Several Mississippi cases have applied these rules. Southwest Mississippi Electric Power Association v. Harragill, 254 Miss. 460, 182 So.2d 220 (1966), held that failure of brakes makes only a prima facie case of liability against a motorist, who may defend by showing proper inspection and a sudden failure without warning. Phillips v. Delta Motor Lines, Inc., 235 Miss. 1, 108 So.2d 409 (1959), stated that the question of whether a truck driver was negligent in failing to exercise such care after his air brakes gave way as a reasonably prudent driver would have used under the circumstances to avoid an accident was for the jury. The brakes had been inspected and found to be in proper condition three days before the accident. The fact that the emergency with which the driver was confronted was not of his own creation did not relieve him of the duty to exercise reasonable care under the circumstances after the emergency arose. Fink v. East Miss. Elec. Power Ass'n., 234 Miss. 221, 105 So.2d 548 (1958) (defective brakes); Moore v. Taggart, 233 Miss. 389, 102 So.2d 333 (1958) (defective brakes); Monsour v. Farris, 181 Miss. 803, 181 So. 326 (1938) (defective tire); Texas Co. v.

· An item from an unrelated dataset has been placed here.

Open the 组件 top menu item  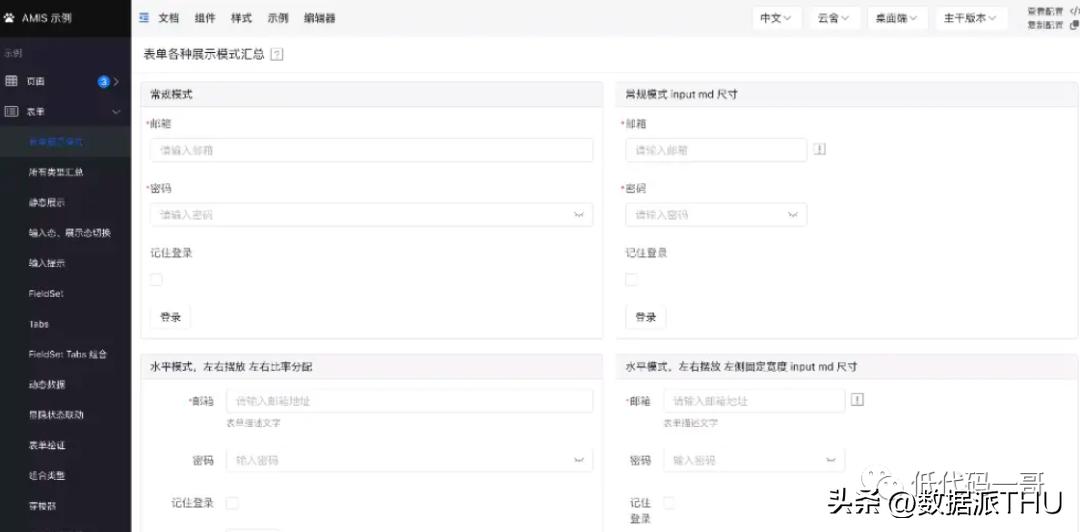coord(205,18)
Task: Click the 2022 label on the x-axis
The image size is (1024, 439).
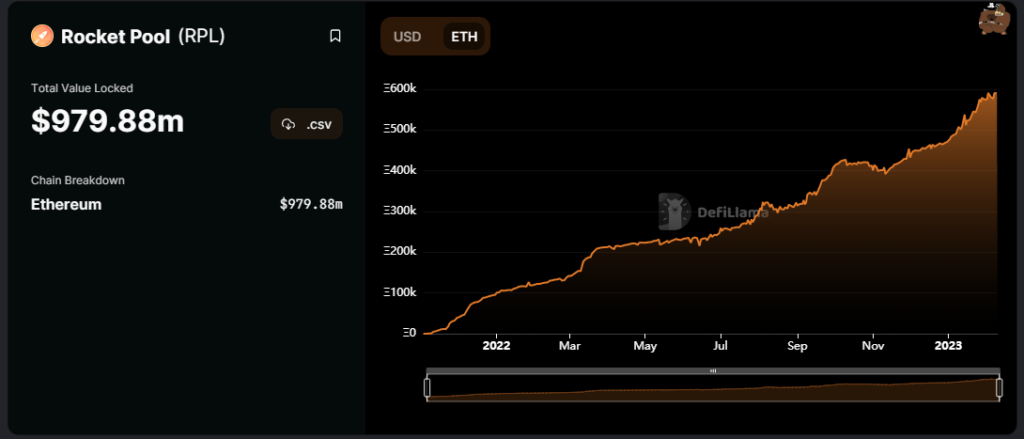Action: click(x=496, y=346)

Jackson, 174 Miss. 737, 165 So. 546 (1936) (defective steering, owner had knowledge of defect).
In accord with these cases, whether Mrs. Avera was guilty of negligence which proximately contributed to Burnett's injuries was a question of fact for the jury. The failure of the steering mechanism to operate made a prima facie case, for plaintiff, which she defended by showing, the jury could find, a proper inspection and sudden failure of the steering without warning. Defendant's evidence showed a recent inspection, and a sudden failure of the steering apparatus without warning, which threw her car into the wrong lane of traffic. Whether she should have applied her brakes at that time was also a question for the jury. It no doubt concluded that she did not have time to do so, and that if she had, the collision may have been more traumatic than it was.
There were no reversible errors in the instructions granted appellee, when they are examined in their entirety. Nor can we say that the trial court abused its discretion in excluding evidence attempting to impeach the mechanic (Smith) on the ground of an inadequate predicate.
Affirmed.
RODGERS, PATTERSON, SMITH and ROBERTSON, JJ., concur.